Loose lead walking/stop pulling training:
Sorry forgot to mention in my previous thread that the head harness you mention is really just a tool to manage the behaviour whilst you do the training to teach loose lead walking...so the problem is if you use it with no training, when you take it off they will quickly revert back to pulling - thats assuming it even works in the first place! Some good info on calm walkies! Scroll down for loose lead walking: http://petcentralpawsitivepetcare.wordpress.com/2010/04/28/new-leash-on-life-calm-for-walkies/


----------



## xile101 (May 10, 2010)

wow so many replied, u are all very helpful and it is much appeciated!

@GSDlover4ever
We usually keep her motivated with praise. when she comes back to us (sometimes) she gets a nice little cuddle and a "good giiirrrl!" we give her treats when we are training her tricks.

We may consider dog training classes but first i'll see what other advice from here i can get and i'll give it a go.
We are in wales, cardiff.

@katiefranke
*ty for the welcome and the long and informative post.
*this is out first border collie.
*yeah i think tricks can wait, fundamental issues are the problem.
*we have not actually trained her to come back to us, i assumed that they will just come when the master calls - but yeah good point, we will need to train her to come back to us.
*a long training line. yes i seen one at pets at home. Okay I can see y it would be useful now and i'll get one tomorrow and try what u said.
*- Question -- She dont have a harness, will her coller not do? she is pretty strong and will pull me even harder if she had a harness.
*not sure i understand how impulse control works, i will read the link on it soon.
*yeah uhh shifty people - yes ur right, i was vague on that. Only happened a few occasions. She is fine in the day time and doesn't see anyone as a threat but if it is late and some big guy walks past she goes into protective mode but not all the time. it is weird, maybe she can sense something, maybe cuz hes big, maybe cuz he stinks... i dont know but it isnt a big issue as it doesnt happen often.
*- Question -- that is two replies saying do not breed. what is wrong with it? is it because it weakens them? is she too young? I dont understand.

u two have been very helpful so far.

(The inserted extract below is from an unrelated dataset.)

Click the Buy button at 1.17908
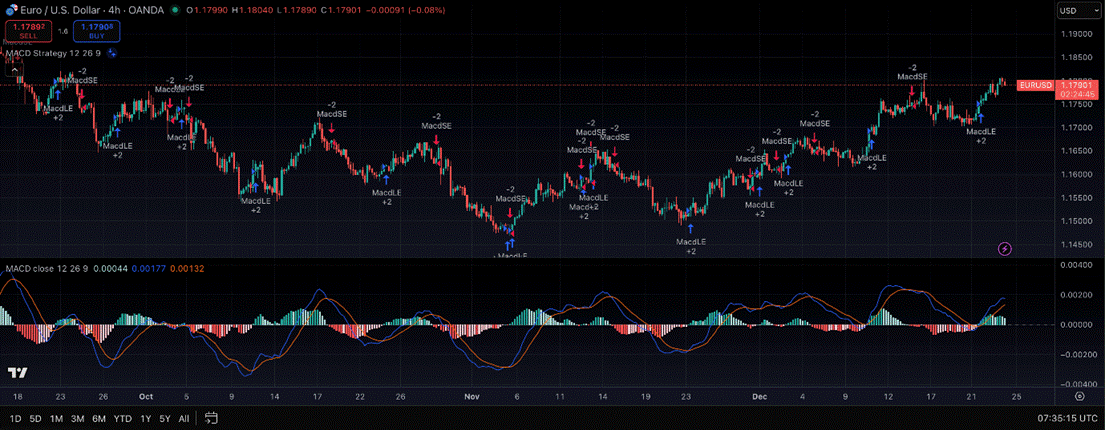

I shall take ur advice but I think the recall training is very important and i'll begin training as soon as i can.

btw katiefranke, tnx for the links. will read 'em soon.


----------



## CarolineH (Aug 4, 2009)

xile101 said:


> *- Question -- that is two replies saying do not breed. what is wrong with it? is it because it weakens them? is she too young? I dont understand.


There are an estimated 10,000 (or more) collies going through rescue every year in the UK and thats not counting the ones rehomed by their owners over and over again until they are so screwed up that they end up put down.


----------



## leashedForLife (Nov 1, 2009)

xile101 said:


> *bold added - *
> 
> We are looking to *mate her this year and we hope that she will become more responsible and act sensible when we take her for walks in the future. *do u think this will work?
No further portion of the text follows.